> **Problem**: Copy each line of the following data that contains "agent".
--- Data records Enclosed Below ---
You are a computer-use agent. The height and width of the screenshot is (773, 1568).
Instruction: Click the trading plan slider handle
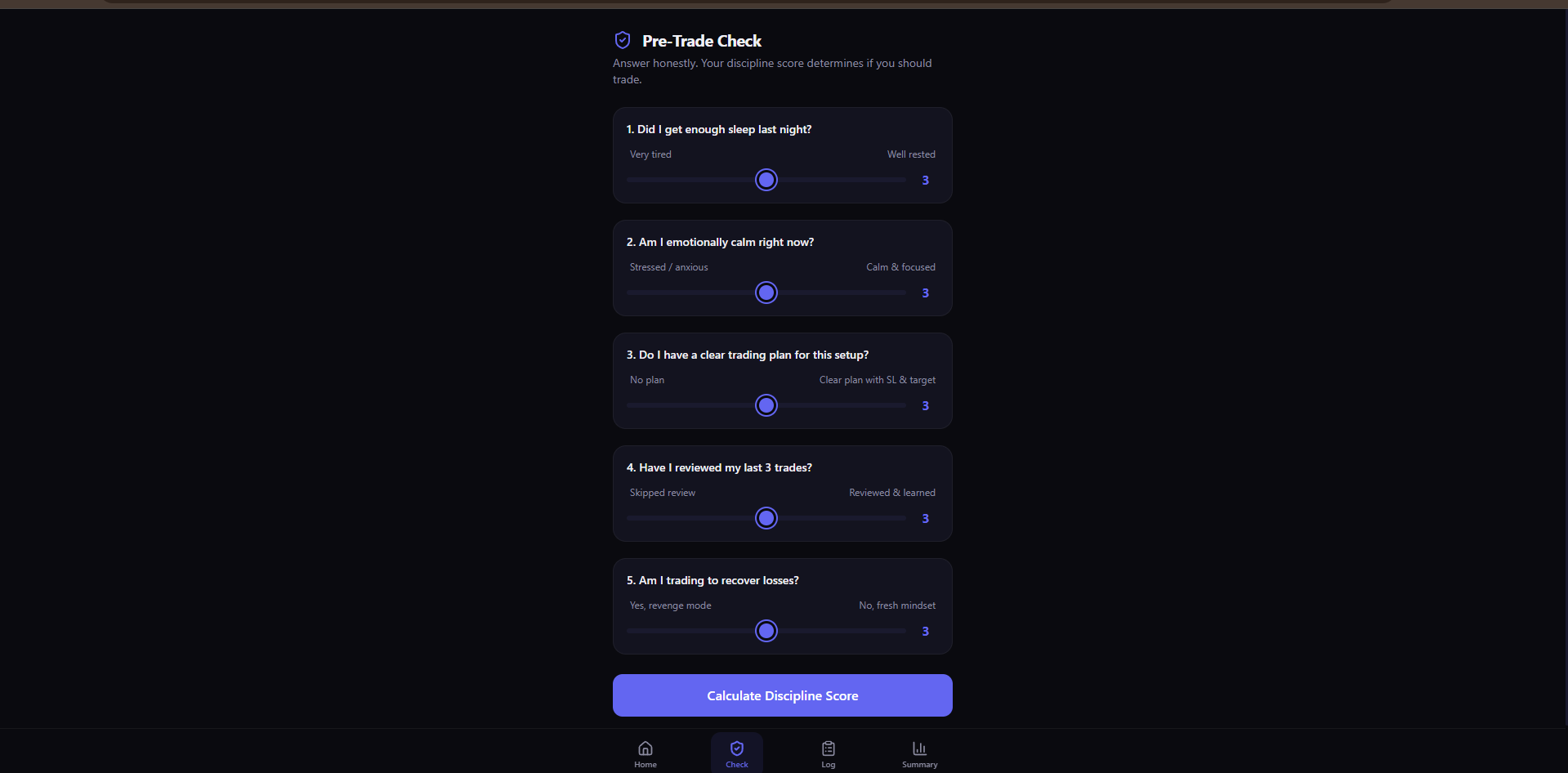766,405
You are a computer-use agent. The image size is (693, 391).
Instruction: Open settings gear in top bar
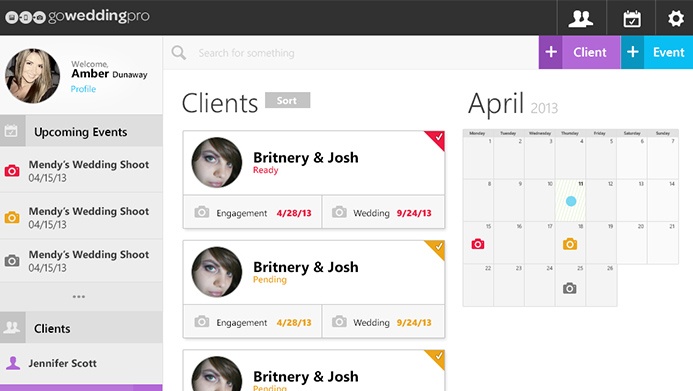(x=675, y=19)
--- End of Enclosed Data records ---
--- Data records Enclosed Below ---
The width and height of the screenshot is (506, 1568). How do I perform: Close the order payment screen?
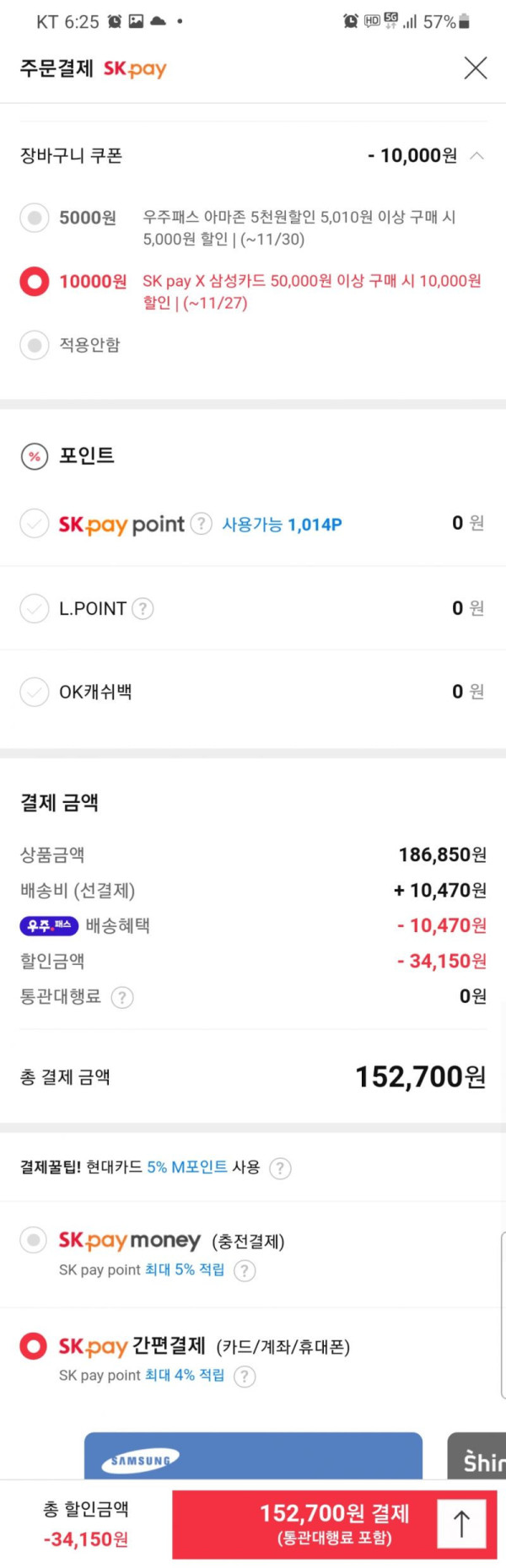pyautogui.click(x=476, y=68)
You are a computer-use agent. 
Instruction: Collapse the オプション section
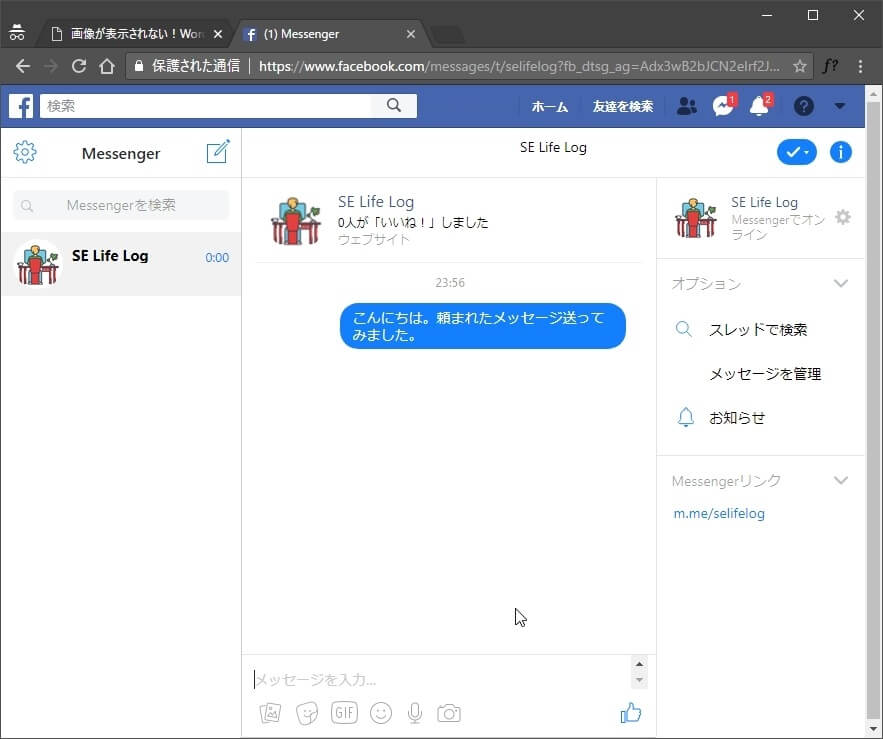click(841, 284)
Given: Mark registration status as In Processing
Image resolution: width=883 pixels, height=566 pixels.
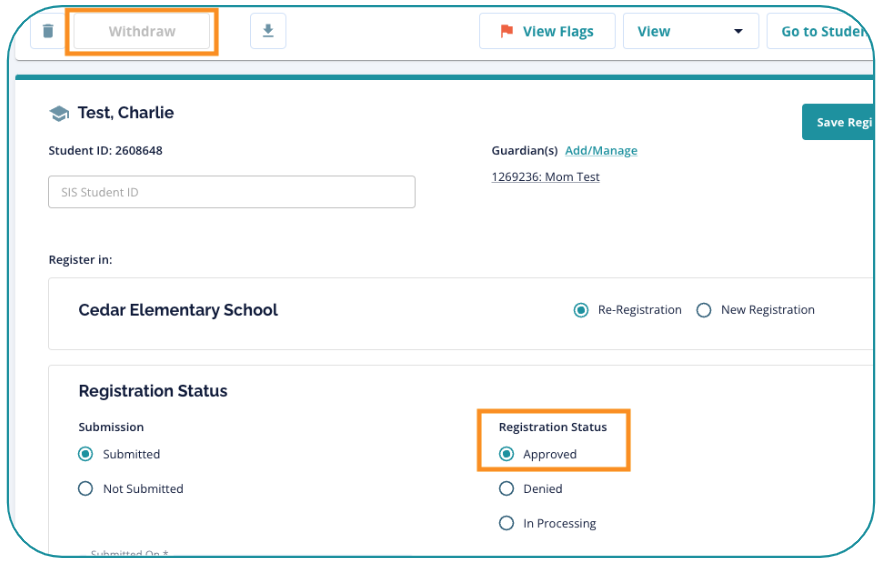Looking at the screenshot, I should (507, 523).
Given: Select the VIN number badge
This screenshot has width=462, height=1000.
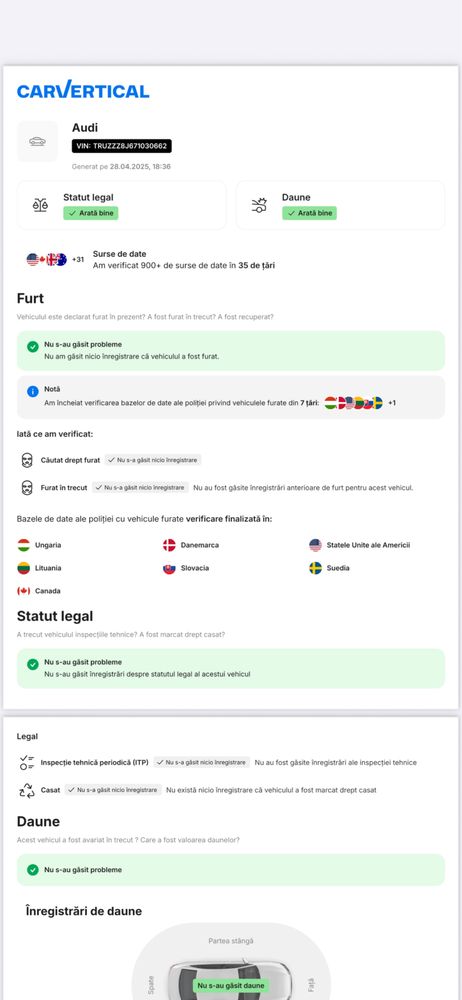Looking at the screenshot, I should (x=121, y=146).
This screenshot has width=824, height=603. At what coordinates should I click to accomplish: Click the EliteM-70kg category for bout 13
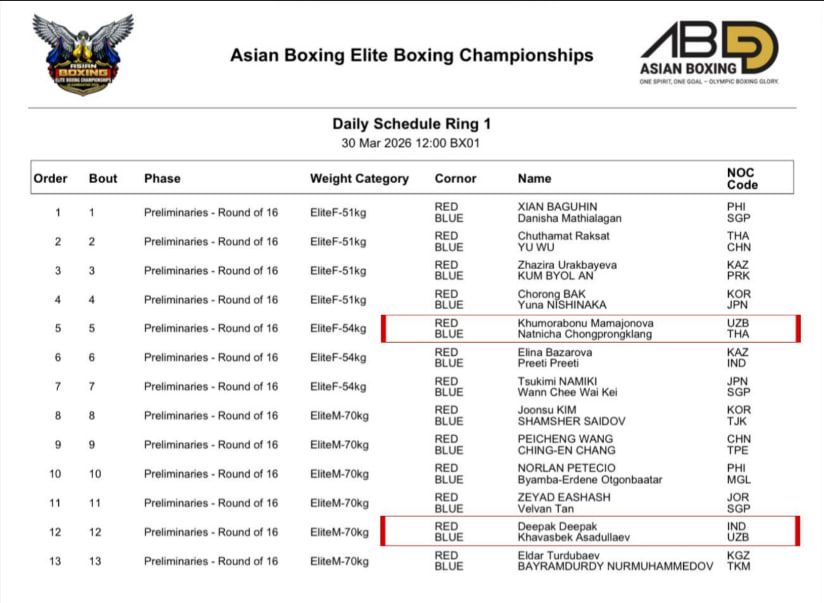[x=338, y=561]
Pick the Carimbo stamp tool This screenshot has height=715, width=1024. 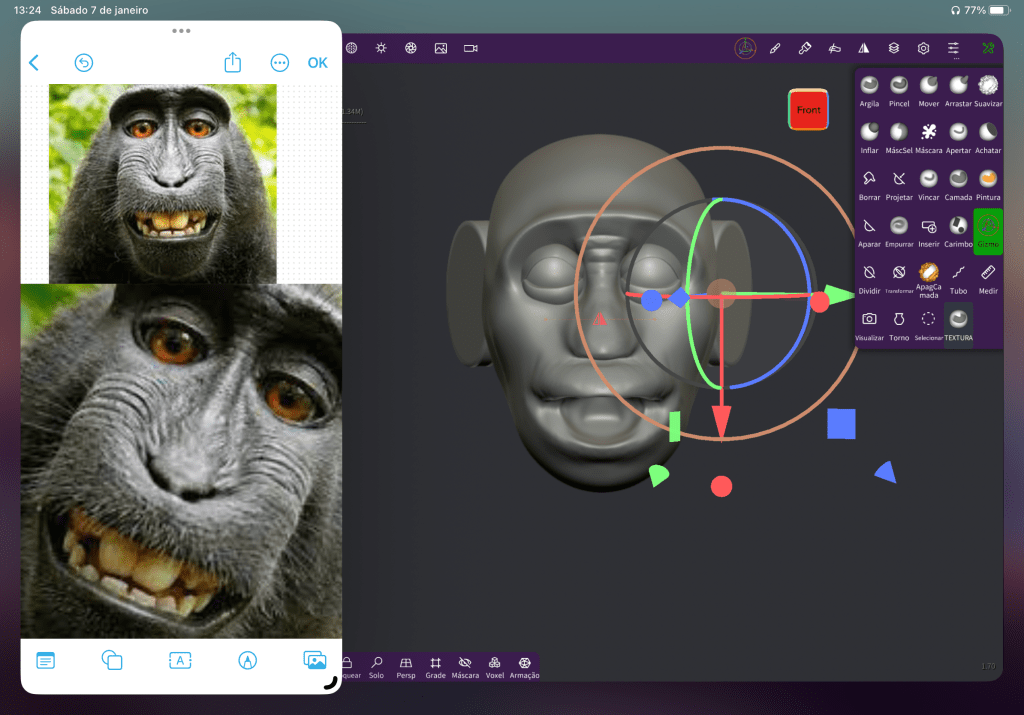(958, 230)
--- End of Enclosed Data records ---
> **Solution for this task**:
You are a computer-use agent. The height and width of the screenshot is (773, 1568).
You are a computer-use agent. The image size is (693, 391).
You are a computer-use agent. 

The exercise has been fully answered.